→ **How to complete this task**: Return the records exactly, please. Every line should match.

→ **Given entries**:
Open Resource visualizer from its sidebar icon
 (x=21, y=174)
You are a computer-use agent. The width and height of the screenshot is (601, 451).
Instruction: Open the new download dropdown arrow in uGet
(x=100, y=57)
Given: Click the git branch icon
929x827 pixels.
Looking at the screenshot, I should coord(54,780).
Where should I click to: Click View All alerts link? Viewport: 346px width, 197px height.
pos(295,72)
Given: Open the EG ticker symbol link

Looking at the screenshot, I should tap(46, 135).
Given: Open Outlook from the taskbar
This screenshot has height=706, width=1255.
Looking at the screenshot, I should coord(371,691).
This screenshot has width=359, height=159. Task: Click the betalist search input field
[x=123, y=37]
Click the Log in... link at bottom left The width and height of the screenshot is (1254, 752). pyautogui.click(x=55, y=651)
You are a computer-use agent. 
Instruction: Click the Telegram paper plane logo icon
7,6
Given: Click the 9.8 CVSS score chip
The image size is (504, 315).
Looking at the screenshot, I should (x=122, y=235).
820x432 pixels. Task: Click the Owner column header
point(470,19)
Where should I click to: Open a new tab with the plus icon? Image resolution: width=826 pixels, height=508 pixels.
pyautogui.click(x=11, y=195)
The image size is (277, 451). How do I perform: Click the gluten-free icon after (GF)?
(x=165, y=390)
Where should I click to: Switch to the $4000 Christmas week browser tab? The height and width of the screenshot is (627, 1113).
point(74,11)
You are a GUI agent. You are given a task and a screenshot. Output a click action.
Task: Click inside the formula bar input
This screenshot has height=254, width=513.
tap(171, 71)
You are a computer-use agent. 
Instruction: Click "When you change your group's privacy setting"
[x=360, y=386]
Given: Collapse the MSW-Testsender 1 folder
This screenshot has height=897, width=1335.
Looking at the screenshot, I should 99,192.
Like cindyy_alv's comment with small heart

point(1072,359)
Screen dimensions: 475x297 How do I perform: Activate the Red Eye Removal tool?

→ **Response**:
Open Resource visualizer from its sidebar icon
 (x=21, y=174)
You are a computer-use agent. The width and height of the screenshot is (601, 451).
Instruction: Open the new download dropdown arrow in uGet
(x=100, y=57)
Given: Click the git branch icon
929x827 pixels.
Looking at the screenshot, I should coord(54,780).
Where should I click to: Click View All alerts link? Viewport: 346px width, 197px height.
pos(295,72)
Given: Open the EG ticker symbol link

Looking at the screenshot, I should tap(46, 135).
Given: Open Outlook from the taskbar
This screenshot has height=706, width=1255.
Looking at the screenshot, I should coord(371,691).
This screenshot has width=359, height=159. Task: Click the betalist search input field
[x=123, y=37]
Click the Log in... link at bottom left The width and height of the screenshot is (1254, 752). pyautogui.click(x=55, y=651)
You are a computer-use agent. 
Instruction: Click the Telegram paper plane logo icon
7,6
Given: Click the 9.8 CVSS score chip
The image size is (504, 315).
Looking at the screenshot, I should (x=122, y=235).
820x432 pixels. Task: Click the Owner column header
point(470,19)
Where should I click to: Open a new tab with the plus icon? Image resolution: width=826 pixels, height=508 pixels.
pyautogui.click(x=11, y=195)
The image size is (277, 451). How do I perform: Click the gluten-free icon after (GF)?
(x=165, y=390)
Where should I click to: Switch to the $4000 Christmas week browser tab? The height and width of the screenshot is (627, 1113).
point(74,11)
You are a GUI agent. You are given a task and a screenshot. Output a click action.
Task: Click inside the formula bar input
This screenshot has height=254, width=513.
tap(171, 71)
You are a computer-use agent. 
Instruction: Click "When you change your group's privacy setting"
[x=360, y=386]
Given: Collapse the MSW-Testsender 1 folder
This screenshot has height=897, width=1335.
Looking at the screenshot, I should 99,192.
Like cindyy_alv's comment with small heart

point(1072,359)
Screen dimensions: 475x297 How do I perform: Activate the Red Eye Removal tool?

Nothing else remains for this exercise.